- Film poster
- Directed by: Piro Milkani Eno Milkani
- Written by: Piro Milkani Radek Šofr
- Produced by: Piro Milkani Jana Tomsová
- Starring: Nik Xhelilaj Anna Geislerová Tomáš Töpfer Michele Placido Arta Dobroshi Barbora Štěpánová Violeta Manushi
- Cinematography: Miro Gábor Afrim Spahiu
- Edited by: Eno Milkani
- Music by: Milan Kymlicka
- Production companies: Bunker Film Studio Fáma 92
- Distributed by: CinemArt
- Release date: 28 February 2008;
- Running time: 104 minutes
- Countries: Albania Czech Republic
- Languages: Czech Albanian

= The Sorrow of Mrs. Schneider =

The Sorrow of Mrs. Schneider (Trishtimi i zonjës Shnajder, Smutek paní Šnajderové) is a 2008 Albanian-Czech romantic drama film directed by Piro Milkani and Eno Milkani, and written by Piro Milkani and Radek Šofr. Inspired by events in Piro's life, the film is about the romance between an Albanian film student in Czechoslovakia.

==Plot==
It is 1961 and an Albanian student (Nik Xhelilaj) of the Academy of Performing Arts in Prague, together with a group of Czech students, is shooting his graduate movie on a motorcycle factory, in the small market town of Český Šternberk, in then Czechoslovakia. Coming from a country that is completely isolated from the rest of Europe, he is fascinated by the lifestyle, society and "erotic exuberance" of the Czech golden youth, yet feeling strong links with his family in his homeland. He falls in love with a married woman (Anna Geislerová), the wife of a police superintendent (Paolo Buglioni) and is insecure about his future.

==Cast==
- Nik Xhelilaj as Lekë Seriani
- Anna Geislerová as Mrs. Šnajderová
- Tomáš Töpfer as Director Piskáček
- Michele Placido as Count Jiří Sternberg
- Arta Dobroshi as Ema
- Paolo Buglioni as Mr. Šnajder
- Kamil Kollárik as Artur Zach
- Violeta Manushi

==Production==
Pirro Milkani, who was Albania's ambassador to the Czech Republic and Slovakia from 1998 to 2002, codirected the film with his son Eno.
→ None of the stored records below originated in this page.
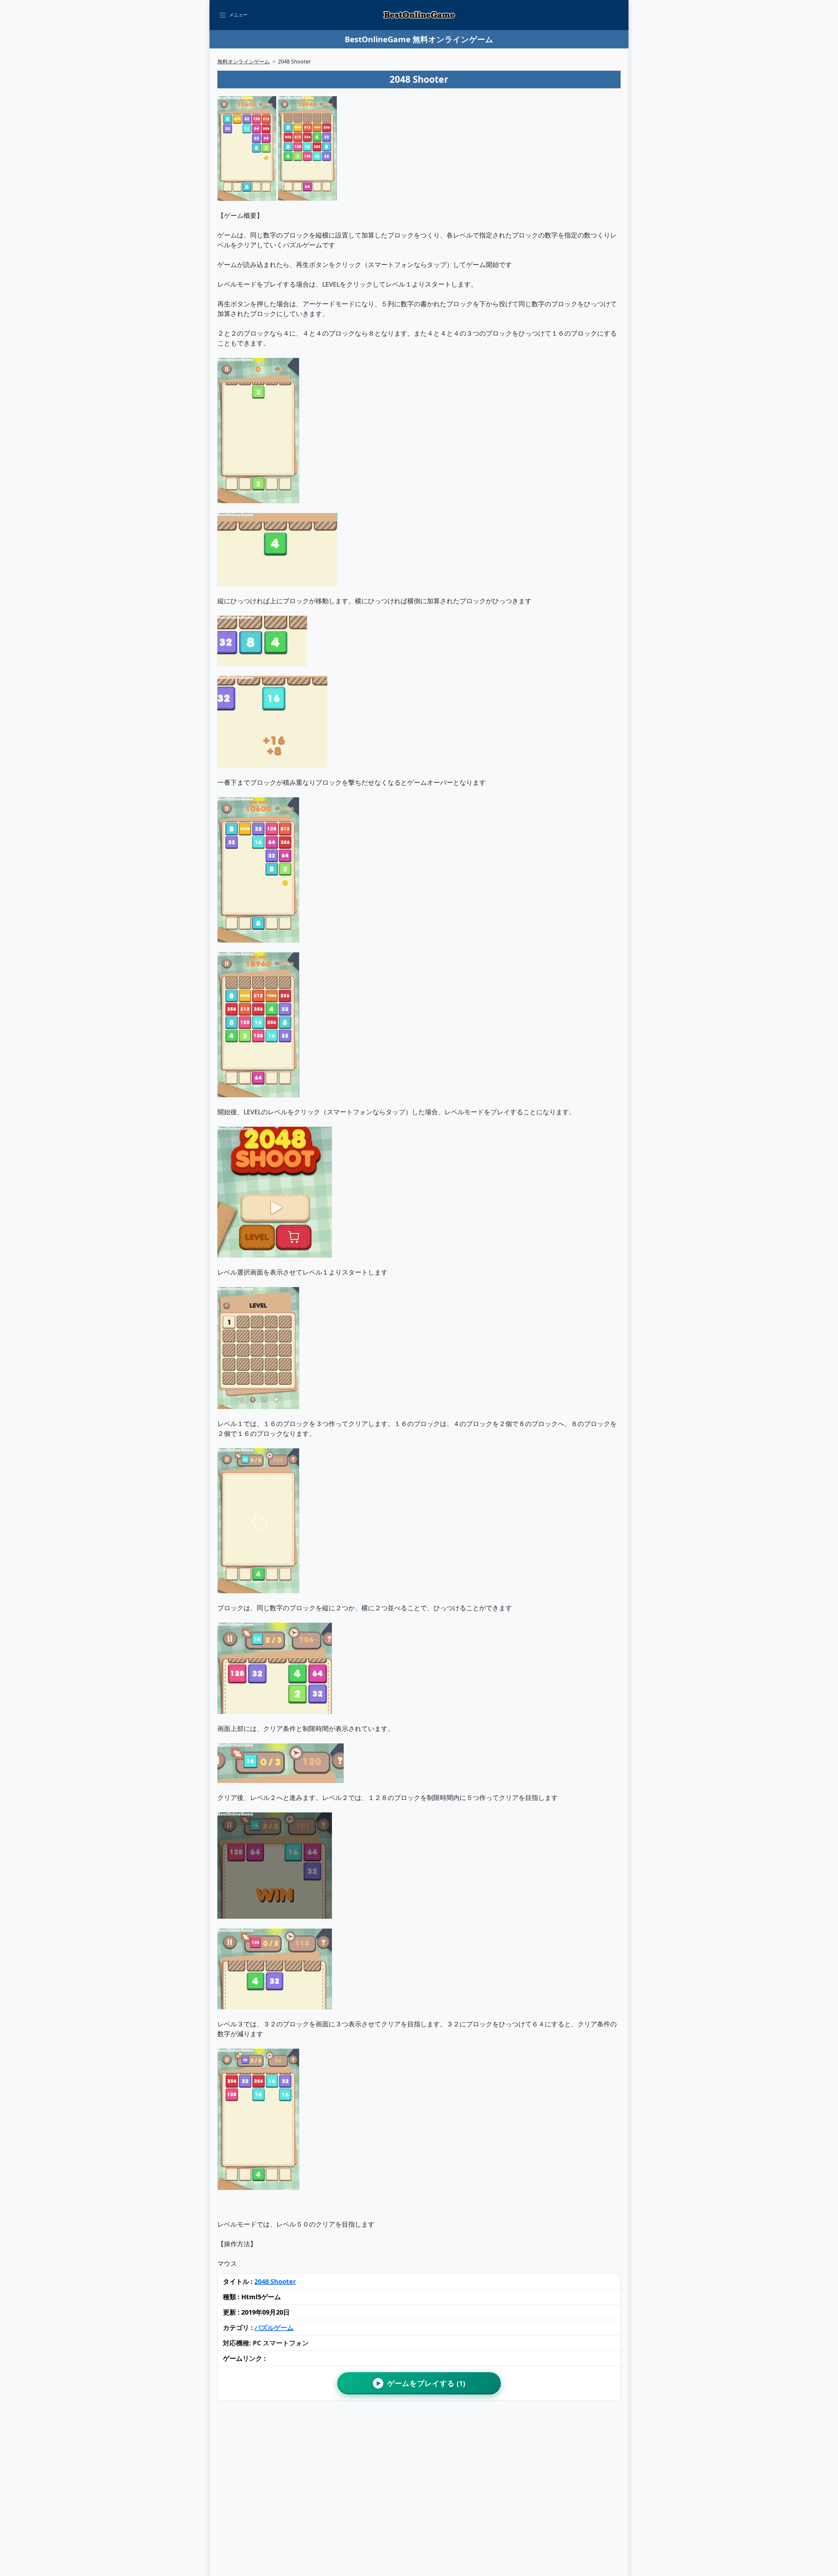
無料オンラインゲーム (243, 61)
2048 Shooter (275, 2281)
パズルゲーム (274, 2327)
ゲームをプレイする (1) (420, 2383)
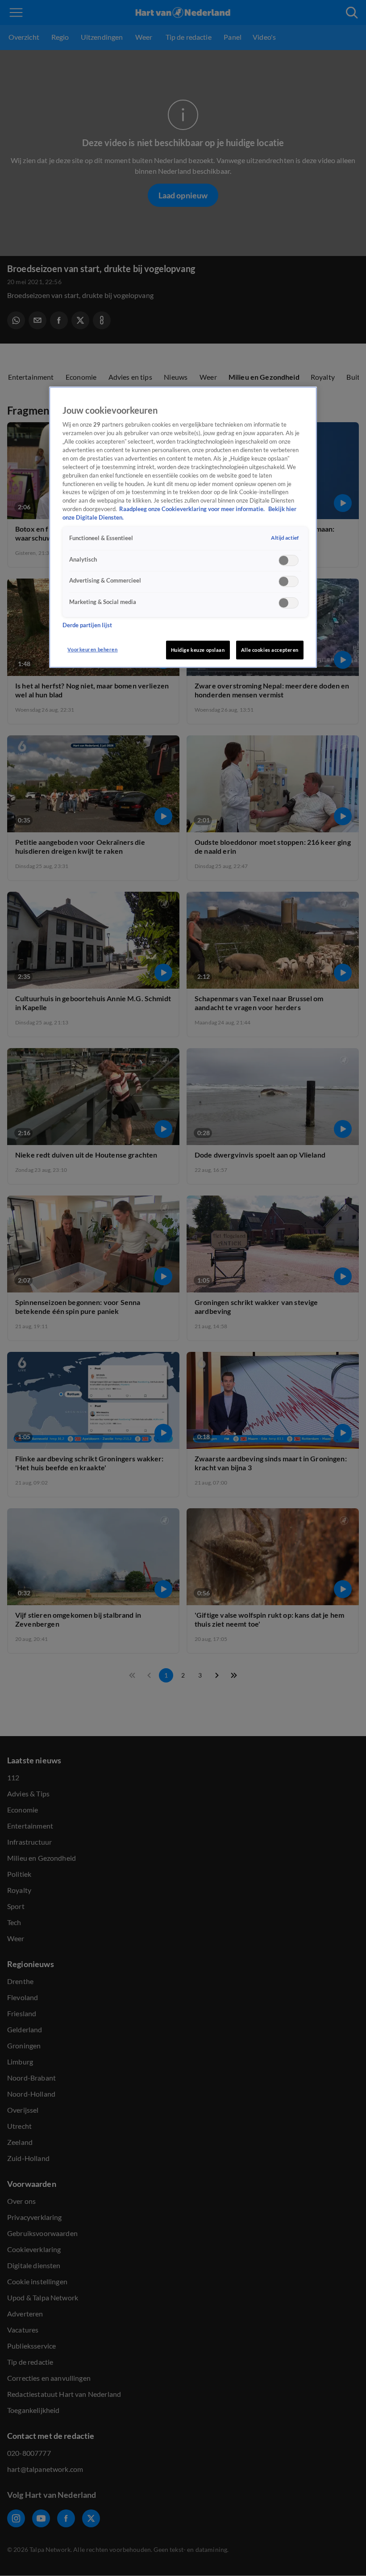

Pirro cowrote the film with Radek Šofr and it is based on Pirro's experiences at the Film and TV School of the Academy of Performing Arts in Prague, which he attended from 1955 to 1961. Pirro wrote the script over the course of six days at the Neurological Hospital of Tirana while his mother suffered a cerebral hemorrhage. Eno edited the film and Milan Kymlicka composed the music.

Financing was provided by Studio FÁMA 92, TVSH, Fund for the Support of Cinematography, Albania's Ministry of Economy, Culture and Innovation, and Kosovo's Ministry of Culture. This was the first film coproduction between the Czech Republic and Albania.

==Release==
The Sorrow of Mrs. Schneider premiered in Tirana, and Prague, on 28 February 2008. Albania selected it as its nominee for the Academy Award for Best International Feature Film at the 81st Academy Awards, but it was not one of the finalists.